On June 27, 2018 — the day the U.S. Supreme Court decided Janus v. AFSCME and struck down mandatory union dues requirements for public employees as unconstitutional — Washington Public Employees Association/UFCW Local 365 (WPEA) president Kent Stanford derided the ruling as an “attack” on “public employees’ freedom,” and the union projected its members would “(stick) together, no matter what the court says.”
Fast forward to today, and it’s clear that many state workers represented by WPEA never wanted to support the union in the first place and were happy to exercise their newfound freedom to make their own choices about whether union membership was right for them.
All told, WPEA represents about 4,000 public employees in Washington, with a little more than half employed at state government agencies and most of the rest employed at community colleges.
Payroll data obtained by the Freedom Foundation from the Office of Financial Management under the Public Records Act show the percentage of WPEA-represented state agency employees having union dues deducted from their wages has declined steadily since Janus.
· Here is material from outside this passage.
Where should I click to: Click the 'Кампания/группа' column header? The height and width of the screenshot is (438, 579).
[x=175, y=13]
In May 2018, nearly all the 2,212 WPEA-represented employees at state agencies had union dues or fees withheld from their wages by their employer, with only 17 not having dues deducted for administrative reasons.
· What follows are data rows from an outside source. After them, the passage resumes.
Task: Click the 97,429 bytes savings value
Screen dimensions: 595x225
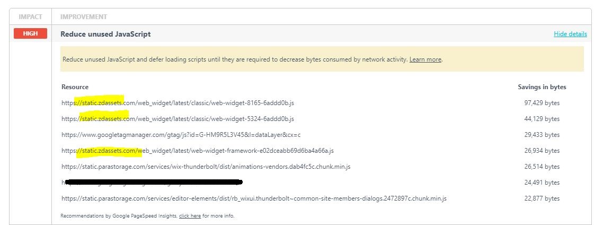Action: (x=541, y=103)
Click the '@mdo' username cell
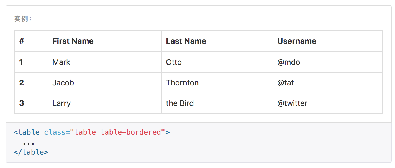This screenshot has height=168, width=395. click(328, 62)
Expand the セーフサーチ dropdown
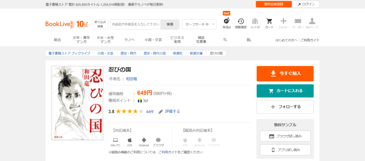Screen dimensions: 365x161 click(x=199, y=24)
As of February 2020, however, 25.2 percent of the 2,234 state workers represented by WPEA had no union dues withheld from their wages.
The gradual, continuing decline has occurred as the Freedom Foundation has worked diligently to spread the word to unionized public employees about their right to cease paying union dues/fees and the process for doing so.
Unfortunately, WPEA has responded in much the same way that other major government unions have — by attempting to hinder the Freedom Foundation’s educational outreach program and by working to make it harder for public employees to cancel union dues deductions from their wages.
WPEA has used its members’ dues to pay attorneys to repeatedly file litigation challenging the Freedom Foundation’s ability to mail or email informational material to public employees. While these lawsuits have so far been unsuccessful, they delay the day of reckoning by temporarily making it harder for employees to learn about their rights.
While WPEA claims it violates public employees’ privacy for the Freedom Foundation to access such information, it neglects to tell its members the union already receives lists from the state with employees’ addresses, phone numbers and emails each month under Article 39.5 of its collective bargaining agreement with the state.
Additionally, WPEA has attempted to hinder membership resignations by inserting fine print into the terms of its membership forms that purports to limit cancellation of dues deductions between 20 and 10 days prior to the annual anniversary of the card’s signing.
Because the Washington State Legislature has granted unions access to new hire orientations, new public employees represented by WPEA are likely asked to sign this card without being informed of their constitutional right not to join or pay. And if they subsequently learn of their rights, the terms of the form make it difficult to stop unwanted dues deductions.
Despite these heavy-handed countermeasures, public employees, with Freedom Foundation assistance, continue to successfully exercise their rights.
WPEA’s experience is not unique. In fact, major government throughout Washington have seen significant declines in membership rates since Janus.
The trends confirm what the Freedom Foundation argued for years prior to Janus: There was no way to truly gauge public employees’ support for government unions when payment was compelled.
And, while we’re still a few federal court rulings away from a world in which public employees can easily exercise the rights recognized under Janus, existing evidence shows that unions’ support is far below the level proclaimed by union executives’ in solidarity pep talks.